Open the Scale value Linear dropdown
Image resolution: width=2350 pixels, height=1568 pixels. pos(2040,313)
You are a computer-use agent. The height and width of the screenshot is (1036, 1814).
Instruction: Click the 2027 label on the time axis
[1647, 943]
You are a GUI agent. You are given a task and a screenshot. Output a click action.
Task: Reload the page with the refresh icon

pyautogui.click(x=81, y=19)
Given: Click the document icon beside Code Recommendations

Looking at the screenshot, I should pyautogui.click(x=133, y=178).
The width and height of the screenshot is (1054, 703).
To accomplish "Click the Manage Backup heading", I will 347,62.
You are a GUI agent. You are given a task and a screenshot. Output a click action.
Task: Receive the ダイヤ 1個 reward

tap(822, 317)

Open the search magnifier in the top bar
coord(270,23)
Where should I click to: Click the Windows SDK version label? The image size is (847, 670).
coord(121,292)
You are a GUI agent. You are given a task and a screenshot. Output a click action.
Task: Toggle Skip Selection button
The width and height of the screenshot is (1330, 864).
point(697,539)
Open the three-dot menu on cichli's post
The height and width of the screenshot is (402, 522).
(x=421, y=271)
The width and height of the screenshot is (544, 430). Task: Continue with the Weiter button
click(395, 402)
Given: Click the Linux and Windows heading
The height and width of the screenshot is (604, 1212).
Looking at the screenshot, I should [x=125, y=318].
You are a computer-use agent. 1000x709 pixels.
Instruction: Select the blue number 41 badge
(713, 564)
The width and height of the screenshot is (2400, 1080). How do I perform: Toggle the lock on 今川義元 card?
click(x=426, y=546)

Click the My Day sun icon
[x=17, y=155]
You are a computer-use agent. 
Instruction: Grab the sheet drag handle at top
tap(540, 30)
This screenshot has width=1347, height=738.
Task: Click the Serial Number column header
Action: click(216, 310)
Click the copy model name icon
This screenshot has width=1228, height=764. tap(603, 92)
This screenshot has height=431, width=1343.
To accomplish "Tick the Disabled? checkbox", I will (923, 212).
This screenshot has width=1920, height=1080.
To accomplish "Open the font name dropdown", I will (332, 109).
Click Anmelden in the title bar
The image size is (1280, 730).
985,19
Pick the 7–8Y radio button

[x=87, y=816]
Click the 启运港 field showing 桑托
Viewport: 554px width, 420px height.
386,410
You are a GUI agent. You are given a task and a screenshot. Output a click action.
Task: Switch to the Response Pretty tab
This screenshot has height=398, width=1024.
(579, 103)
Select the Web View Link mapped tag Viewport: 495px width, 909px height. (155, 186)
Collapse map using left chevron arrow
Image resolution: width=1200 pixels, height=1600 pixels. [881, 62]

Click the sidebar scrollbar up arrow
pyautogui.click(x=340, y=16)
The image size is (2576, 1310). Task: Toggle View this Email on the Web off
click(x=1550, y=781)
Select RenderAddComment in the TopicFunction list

━━━━━━━━━━━━━━━━━━━━

Could you format every line of the material above as a numbered list, leaving out the blank lines?

1. Open the Scale value Linear dropdown
2. Image resolution: width=2350 pixels, height=1568 pixels. pos(2040,313)
3. You are a computer-use agent. The height and width of the screenshot is (1036, 1814).
4. Instruction: Click the 2027 label on the time axis
5. [1647, 943]
6. You are a GUI agent. You are given a task and a screenshot. Output a click action.
7. Task: Reload the page with the refresh icon
8. pyautogui.click(x=81, y=19)
9. Given: Click the document icon beside Code Recommendations
10. Looking at the screenshot, I should pyautogui.click(x=133, y=178).
11. The width and height of the screenshot is (1054, 703).
12. To accomplish "Click the Manage Backup heading", I will 347,62.
13. You are a GUI agent. You are given a task and a screenshot. Output a click action.
14. Task: Receive the ダイヤ 1個 reward
15. tap(822, 317)
16. Open the search magnifier in the top bar
17. coord(270,23)
18. Where should I click to: Click the Windows SDK version label? The image size is (847, 670).
19. coord(121,292)
20. You are a GUI agent. You are given a task and a screenshot. Output a click action.
21. Task: Toggle Skip Selection button
22. The width and height of the screenshot is (1330, 864).
23. point(697,539)
24. Open the three-dot menu on cichli's post
25. The height and width of the screenshot is (402, 522).
26. (x=421, y=271)
27. The width and height of the screenshot is (544, 430). Task: Continue with the Weiter button
28. click(395, 402)
29. Given: Click the Linux and Windows heading
30. The height and width of the screenshot is (604, 1212).
31. Looking at the screenshot, I should [x=125, y=318].
32. You are a computer-use agent. 1000x709 pixels.
33. Instruction: Select the blue number 41 badge
34. (713, 564)
35. The width and height of the screenshot is (2400, 1080). How do I perform: Toggle the lock on 今川義元 card?
36. click(x=426, y=546)
37. Click the My Day sun icon
38. [x=17, y=155]
39. You are a computer-use agent. 
40. Instruction: Grab the sheet drag handle at top
41. tap(540, 30)
42. This screenshot has width=1347, height=738.
43. Task: Click the Serial Number column header
44. Action: click(216, 310)
45. Click the copy model name icon
46. This screenshot has width=1228, height=764. tap(603, 92)
47. This screenshot has height=431, width=1343.
48. To accomplish "Tick the Disabled? checkbox", I will (923, 212).
49. This screenshot has width=1920, height=1080.
50. To accomplish "Open the font name dropdown", I will (332, 109).
51. Click Anmelden in the title bar
52. The image size is (1280, 730).
53. 985,19
54. Pick the 7–8Y radio button
55. [x=87, y=816]
56. Click the 启运港 field showing 桑托
57. Viewport: 554px width, 420px height.
58. 386,410
59. You are a GUI agent. You are given a task and a screenshot. Output a click action.
60. Task: Switch to the Response Pretty tab
61. This screenshot has height=398, width=1024.
62. (579, 103)
63. Select the Web View Link mapped tag Viewport: 495px width, 909px height. (155, 186)
64. Collapse map using left chevron arrow
65. Image resolution: width=1200 pixels, height=1600 pixels. [881, 62]
66. Click the sidebar scrollbar up arrow
67. pyautogui.click(x=340, y=16)
68. The image size is (2576, 1310). Task: Toggle View this Email on the Web off
69. click(x=1550, y=781)
70. Select RenderAddComment in the TopicFunction list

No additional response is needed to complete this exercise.